Task to carry out.
Transcribe every record that appears below, exactly and in full.

Stored data
━━━━━━

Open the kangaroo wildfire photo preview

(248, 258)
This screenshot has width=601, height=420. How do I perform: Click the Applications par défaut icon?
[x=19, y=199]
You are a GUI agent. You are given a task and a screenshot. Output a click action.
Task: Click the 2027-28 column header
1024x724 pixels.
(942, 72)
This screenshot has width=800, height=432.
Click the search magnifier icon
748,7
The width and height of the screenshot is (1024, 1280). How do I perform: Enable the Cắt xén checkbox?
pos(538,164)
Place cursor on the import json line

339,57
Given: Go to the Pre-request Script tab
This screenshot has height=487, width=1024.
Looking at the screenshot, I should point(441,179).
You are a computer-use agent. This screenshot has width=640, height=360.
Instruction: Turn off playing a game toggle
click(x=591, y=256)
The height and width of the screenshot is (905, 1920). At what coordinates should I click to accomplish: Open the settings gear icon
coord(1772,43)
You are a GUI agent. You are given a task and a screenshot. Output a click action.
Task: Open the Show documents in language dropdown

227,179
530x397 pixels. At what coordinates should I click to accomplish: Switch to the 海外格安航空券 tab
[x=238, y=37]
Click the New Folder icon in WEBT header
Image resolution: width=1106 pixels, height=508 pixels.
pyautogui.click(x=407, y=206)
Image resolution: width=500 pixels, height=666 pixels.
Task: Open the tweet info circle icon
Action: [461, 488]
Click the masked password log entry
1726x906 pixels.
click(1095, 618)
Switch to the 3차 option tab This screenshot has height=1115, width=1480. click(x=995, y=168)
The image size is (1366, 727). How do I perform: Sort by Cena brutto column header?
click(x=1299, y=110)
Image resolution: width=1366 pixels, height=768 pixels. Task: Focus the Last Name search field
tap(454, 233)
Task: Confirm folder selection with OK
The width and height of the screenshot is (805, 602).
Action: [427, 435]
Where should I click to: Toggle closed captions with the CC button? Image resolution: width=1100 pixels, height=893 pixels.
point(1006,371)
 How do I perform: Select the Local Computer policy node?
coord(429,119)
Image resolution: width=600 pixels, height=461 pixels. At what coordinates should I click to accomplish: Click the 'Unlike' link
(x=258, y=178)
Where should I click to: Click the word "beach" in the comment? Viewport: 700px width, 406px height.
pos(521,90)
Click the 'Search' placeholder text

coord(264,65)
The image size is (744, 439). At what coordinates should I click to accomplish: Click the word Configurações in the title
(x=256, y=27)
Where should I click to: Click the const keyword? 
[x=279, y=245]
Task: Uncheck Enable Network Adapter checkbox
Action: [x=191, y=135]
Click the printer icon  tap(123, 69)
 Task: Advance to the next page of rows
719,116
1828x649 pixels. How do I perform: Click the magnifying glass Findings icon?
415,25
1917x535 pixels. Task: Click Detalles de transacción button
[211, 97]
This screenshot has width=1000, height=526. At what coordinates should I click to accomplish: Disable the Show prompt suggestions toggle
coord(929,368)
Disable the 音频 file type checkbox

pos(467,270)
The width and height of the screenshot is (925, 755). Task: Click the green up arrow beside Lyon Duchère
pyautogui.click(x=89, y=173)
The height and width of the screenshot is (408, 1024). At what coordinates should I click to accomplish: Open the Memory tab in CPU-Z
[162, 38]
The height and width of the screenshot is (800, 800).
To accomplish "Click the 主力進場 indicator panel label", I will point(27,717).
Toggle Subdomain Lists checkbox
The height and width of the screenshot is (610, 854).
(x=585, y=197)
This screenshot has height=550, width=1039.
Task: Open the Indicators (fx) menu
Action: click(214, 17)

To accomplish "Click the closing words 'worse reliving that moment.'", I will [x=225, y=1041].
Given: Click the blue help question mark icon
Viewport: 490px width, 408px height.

━━━━━━

Task answer.
Open the kangaroo wildfire photo preview

(248, 258)
This screenshot has width=601, height=420. How do I perform: Click the Applications par défaut icon?
[x=19, y=199]
You are a GUI agent. You are given a task and a screenshot. Output a click action.
Task: Click the 2027-28 column header
1024x724 pixels.
(942, 72)
This screenshot has width=800, height=432.
Click the search magnifier icon
748,7
The width and height of the screenshot is (1024, 1280). How do I perform: Enable the Cắt xén checkbox?
pos(538,164)
Place cursor on the import json line

339,57
Given: Go to the Pre-request Script tab
This screenshot has height=487, width=1024.
Looking at the screenshot, I should point(441,179).
You are a computer-use agent. This screenshot has width=640, height=360.
Instruction: Turn off playing a game toggle
click(x=591, y=256)
The height and width of the screenshot is (905, 1920). At what coordinates should I click to accomplish: Open the settings gear icon
coord(1772,43)
You are a GUI agent. You are given a task and a screenshot. Output a click action.
Task: Open the Show documents in language dropdown

227,179
530x397 pixels. At what coordinates should I click to accomplish: Switch to the 海外格安航空券 tab
[x=238, y=37]
Click the New Folder icon in WEBT header
Image resolution: width=1106 pixels, height=508 pixels.
pyautogui.click(x=407, y=206)
Image resolution: width=500 pixels, height=666 pixels.
Task: Open the tweet info circle icon
Action: [461, 488]
Click the masked password log entry
1726x906 pixels.
click(1095, 618)
Switch to the 3차 option tab This screenshot has height=1115, width=1480. click(x=995, y=168)
The image size is (1366, 727). How do I perform: Sort by Cena brutto column header?
click(x=1299, y=110)
Image resolution: width=1366 pixels, height=768 pixels. Task: Focus the Last Name search field
tap(454, 233)
Task: Confirm folder selection with OK
The width and height of the screenshot is (805, 602).
Action: [427, 435]
Where should I click to: Toggle closed captions with the CC button? Image resolution: width=1100 pixels, height=893 pixels.
point(1006,371)
 How do I perform: Select the Local Computer policy node?
coord(429,119)
Image resolution: width=600 pixels, height=461 pixels. At what coordinates should I click to accomplish: Click the 'Unlike' link
(x=258, y=178)
Where should I click to: Click the word "beach" in the comment? Viewport: 700px width, 406px height.
pos(521,90)
Click the 'Search' placeholder text

coord(264,65)
The image size is (744, 439). At what coordinates should I click to accomplish: Click the word Configurações in the title
(x=256, y=27)
Where should I click to: Click the const keyword? 
[x=279, y=245]
Task: Uncheck Enable Network Adapter checkbox
Action: [x=191, y=135]
Click the printer icon  tap(123, 69)
 Task: Advance to the next page of rows
719,116
1828x649 pixels. How do I perform: Click the magnifying glass Findings icon?
415,25
1917x535 pixels. Task: Click Detalles de transacción button
[211, 97]
This screenshot has width=1000, height=526. At what coordinates should I click to accomplish: Disable the Show prompt suggestions toggle
coord(929,368)
Disable the 音频 file type checkbox

pos(467,270)
The width and height of the screenshot is (925, 755). Task: Click the green up arrow beside Lyon Duchère
pyautogui.click(x=89, y=173)
The height and width of the screenshot is (408, 1024). At what coordinates should I click to accomplish: Open the Memory tab in CPU-Z
[162, 38]
The height and width of the screenshot is (800, 800).
To accomplish "Click the 主力進場 indicator panel label", I will point(27,717).
Toggle Subdomain Lists checkbox
The height and width of the screenshot is (610, 854).
(x=585, y=197)
This screenshot has height=550, width=1039.
Task: Open the Indicators (fx) menu
Action: click(214, 17)

To accomplish "Click the closing words 'worse reliving that moment.'", I will [x=225, y=1041].
Given: Click the blue help question mark icon
Viewport: 490px width, 408px height.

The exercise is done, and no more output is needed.